Andrew is my brother’s name. I got to see him for a few minutes up close and in person for the first time in probably three or more years.
He’s lost a lot of weight. He looks really healthy. It also seemed like he had a hard time looking me in the eye, and honestly I felt the same way.
I’m the oldest, he’s the middle child, and my sister is the youngest. He was the youngest for eight or so years.
Things happened between us when we were kids that I’m not proud of. I was very cruel to him at times. I feel horrible about it. Whenever I see him I want to take him aside and apologize for being so horrible, but that was a long time ago. And besides I think I have done that once already. He seems ok with me now. He talks to me a bit. He’s nice to me. I just feel like there was a breaking point… when he got tired of being nice to me. He and my sister used to rush me when I would come home for a visit.. once I yelled at them for it, I told them to leave me alone. After that they never came running or even acted like they noticed when I would come in, I wished I hadn’t done that. I wish I hadn’t felt so overwhelmed, and I wish I hadn’t taken their affection for granted.
I want us to be good friends, like we were before I started being all about boys, before I moved away.
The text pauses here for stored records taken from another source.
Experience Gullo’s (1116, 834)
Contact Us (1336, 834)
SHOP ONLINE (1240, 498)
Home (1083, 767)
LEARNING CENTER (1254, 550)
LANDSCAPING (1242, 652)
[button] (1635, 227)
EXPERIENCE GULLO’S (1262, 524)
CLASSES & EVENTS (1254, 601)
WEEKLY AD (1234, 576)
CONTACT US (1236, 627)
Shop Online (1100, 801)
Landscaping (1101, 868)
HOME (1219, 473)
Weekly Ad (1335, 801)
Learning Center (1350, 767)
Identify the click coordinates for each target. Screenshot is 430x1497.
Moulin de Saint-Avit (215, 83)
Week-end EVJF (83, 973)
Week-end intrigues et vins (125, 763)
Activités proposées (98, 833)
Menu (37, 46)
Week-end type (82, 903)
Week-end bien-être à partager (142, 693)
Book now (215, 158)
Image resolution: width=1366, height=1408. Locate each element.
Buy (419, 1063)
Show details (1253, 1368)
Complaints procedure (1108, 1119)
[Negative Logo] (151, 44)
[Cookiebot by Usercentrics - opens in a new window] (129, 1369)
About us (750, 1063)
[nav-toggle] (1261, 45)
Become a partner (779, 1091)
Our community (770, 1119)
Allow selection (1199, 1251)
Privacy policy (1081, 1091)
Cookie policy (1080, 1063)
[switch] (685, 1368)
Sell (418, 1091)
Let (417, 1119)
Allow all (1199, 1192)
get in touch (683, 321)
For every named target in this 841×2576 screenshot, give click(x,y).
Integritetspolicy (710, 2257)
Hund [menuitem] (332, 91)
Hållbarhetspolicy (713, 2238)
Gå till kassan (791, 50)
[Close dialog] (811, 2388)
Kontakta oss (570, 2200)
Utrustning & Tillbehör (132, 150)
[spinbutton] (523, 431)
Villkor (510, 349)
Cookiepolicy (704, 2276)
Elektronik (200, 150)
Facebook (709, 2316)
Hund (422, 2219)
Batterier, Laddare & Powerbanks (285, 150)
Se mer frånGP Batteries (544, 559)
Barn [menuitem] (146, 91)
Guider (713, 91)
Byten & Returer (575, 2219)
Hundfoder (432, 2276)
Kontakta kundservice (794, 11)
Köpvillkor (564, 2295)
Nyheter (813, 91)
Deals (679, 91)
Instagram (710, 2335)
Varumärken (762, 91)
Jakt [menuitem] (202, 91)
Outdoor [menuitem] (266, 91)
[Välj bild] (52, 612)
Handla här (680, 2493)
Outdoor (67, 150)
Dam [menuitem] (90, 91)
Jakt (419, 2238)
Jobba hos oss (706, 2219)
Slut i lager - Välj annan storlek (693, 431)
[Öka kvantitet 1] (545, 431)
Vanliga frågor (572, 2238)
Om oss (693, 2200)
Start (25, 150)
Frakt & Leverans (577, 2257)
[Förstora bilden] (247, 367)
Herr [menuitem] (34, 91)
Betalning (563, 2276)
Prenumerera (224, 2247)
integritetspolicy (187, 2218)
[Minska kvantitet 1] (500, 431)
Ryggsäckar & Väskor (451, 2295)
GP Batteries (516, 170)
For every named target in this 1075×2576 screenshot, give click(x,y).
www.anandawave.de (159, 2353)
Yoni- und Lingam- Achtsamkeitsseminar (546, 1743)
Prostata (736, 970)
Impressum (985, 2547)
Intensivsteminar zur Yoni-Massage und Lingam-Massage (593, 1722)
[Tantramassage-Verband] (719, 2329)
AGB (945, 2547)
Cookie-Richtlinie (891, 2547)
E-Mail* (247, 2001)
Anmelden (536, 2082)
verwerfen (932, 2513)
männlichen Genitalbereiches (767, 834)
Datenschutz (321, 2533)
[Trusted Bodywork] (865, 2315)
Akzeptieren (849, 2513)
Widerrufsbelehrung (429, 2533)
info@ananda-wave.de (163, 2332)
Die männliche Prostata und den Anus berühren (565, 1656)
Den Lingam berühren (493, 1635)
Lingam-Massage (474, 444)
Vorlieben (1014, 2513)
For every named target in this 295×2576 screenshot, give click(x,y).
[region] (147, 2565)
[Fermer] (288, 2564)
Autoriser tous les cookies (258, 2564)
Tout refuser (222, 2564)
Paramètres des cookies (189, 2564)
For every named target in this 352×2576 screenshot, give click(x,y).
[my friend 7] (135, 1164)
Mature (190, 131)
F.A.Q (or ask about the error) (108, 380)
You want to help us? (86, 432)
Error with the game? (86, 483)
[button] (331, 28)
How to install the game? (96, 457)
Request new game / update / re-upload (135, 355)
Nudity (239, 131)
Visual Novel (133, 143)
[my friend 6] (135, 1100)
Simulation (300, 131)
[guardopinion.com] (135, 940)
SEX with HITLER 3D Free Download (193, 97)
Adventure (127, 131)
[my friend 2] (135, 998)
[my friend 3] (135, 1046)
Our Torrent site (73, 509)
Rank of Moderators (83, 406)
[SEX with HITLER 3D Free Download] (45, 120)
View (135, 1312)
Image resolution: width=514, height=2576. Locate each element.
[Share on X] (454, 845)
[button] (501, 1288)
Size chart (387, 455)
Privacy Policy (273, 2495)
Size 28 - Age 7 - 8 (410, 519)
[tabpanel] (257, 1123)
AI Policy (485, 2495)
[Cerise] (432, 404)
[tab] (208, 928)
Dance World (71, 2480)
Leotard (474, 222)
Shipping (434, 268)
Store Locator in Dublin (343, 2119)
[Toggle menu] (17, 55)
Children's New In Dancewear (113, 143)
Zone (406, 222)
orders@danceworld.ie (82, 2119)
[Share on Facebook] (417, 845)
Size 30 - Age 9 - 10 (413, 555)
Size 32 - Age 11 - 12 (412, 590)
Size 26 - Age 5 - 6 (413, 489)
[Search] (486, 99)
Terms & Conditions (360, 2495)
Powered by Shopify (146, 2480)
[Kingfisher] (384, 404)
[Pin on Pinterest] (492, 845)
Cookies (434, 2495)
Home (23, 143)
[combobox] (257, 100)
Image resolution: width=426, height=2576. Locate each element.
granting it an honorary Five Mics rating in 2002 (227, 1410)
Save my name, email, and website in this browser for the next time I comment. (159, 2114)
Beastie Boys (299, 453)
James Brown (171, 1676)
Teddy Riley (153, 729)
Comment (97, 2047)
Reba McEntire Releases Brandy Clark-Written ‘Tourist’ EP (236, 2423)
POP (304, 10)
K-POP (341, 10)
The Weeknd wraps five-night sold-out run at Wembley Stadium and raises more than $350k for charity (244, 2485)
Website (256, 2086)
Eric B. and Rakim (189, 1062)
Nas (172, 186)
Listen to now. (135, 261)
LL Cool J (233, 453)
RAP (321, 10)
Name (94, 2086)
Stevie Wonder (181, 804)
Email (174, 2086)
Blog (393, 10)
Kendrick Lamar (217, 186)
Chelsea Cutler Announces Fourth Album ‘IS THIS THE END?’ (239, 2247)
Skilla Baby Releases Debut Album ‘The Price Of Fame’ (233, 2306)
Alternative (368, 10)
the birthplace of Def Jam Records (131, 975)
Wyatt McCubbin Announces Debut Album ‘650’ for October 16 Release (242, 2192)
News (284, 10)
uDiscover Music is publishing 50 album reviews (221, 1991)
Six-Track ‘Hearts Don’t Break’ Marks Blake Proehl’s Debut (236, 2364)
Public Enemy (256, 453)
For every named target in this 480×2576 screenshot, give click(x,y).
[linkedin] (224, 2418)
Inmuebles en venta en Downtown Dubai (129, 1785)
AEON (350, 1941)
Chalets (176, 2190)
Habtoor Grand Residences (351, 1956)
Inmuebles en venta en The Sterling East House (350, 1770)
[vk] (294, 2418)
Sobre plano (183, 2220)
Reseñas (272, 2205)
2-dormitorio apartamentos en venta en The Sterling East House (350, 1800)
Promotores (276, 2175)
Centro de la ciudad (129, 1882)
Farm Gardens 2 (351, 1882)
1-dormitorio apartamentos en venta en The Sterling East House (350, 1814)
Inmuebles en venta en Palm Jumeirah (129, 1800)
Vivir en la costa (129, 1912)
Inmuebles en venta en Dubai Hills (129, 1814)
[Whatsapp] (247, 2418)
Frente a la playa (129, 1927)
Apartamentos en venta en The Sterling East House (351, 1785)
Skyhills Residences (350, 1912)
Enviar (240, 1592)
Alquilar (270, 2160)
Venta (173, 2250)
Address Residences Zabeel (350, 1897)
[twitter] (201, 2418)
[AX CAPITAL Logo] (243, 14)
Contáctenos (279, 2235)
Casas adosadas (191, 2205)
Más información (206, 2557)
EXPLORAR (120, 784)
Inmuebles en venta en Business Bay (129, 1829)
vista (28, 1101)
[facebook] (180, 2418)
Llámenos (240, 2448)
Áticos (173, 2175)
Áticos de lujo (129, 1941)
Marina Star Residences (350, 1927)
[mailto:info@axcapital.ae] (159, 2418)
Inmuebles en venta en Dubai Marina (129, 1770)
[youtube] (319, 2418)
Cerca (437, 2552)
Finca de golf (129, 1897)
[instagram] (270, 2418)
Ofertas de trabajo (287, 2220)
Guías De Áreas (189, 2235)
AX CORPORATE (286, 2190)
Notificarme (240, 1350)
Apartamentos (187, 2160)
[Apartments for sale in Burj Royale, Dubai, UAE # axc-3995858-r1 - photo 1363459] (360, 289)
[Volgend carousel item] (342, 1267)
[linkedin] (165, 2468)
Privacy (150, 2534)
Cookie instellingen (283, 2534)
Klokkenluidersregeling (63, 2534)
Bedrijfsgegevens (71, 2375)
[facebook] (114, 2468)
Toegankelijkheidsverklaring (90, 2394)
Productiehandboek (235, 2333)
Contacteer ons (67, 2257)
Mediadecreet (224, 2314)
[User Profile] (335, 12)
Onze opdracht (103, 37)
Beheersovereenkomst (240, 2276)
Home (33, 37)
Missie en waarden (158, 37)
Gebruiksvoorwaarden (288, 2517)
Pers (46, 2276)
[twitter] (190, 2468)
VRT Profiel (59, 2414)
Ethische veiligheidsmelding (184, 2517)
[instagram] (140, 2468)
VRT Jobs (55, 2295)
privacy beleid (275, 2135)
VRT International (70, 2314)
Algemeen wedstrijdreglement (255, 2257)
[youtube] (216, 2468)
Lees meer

But, he is fine on his own. I don’t need to start demanding his attention. Out of the whole family he is the most functional. He has the best job, a nice girlfriend that he has had since high school, he has his own house. Also he has doesn’t have the “shoot for the moon” mentality that I do. That has seemed to serve him in a way.
Maybe I will just apologize again. And do my best to rebuild closeness one step at a time.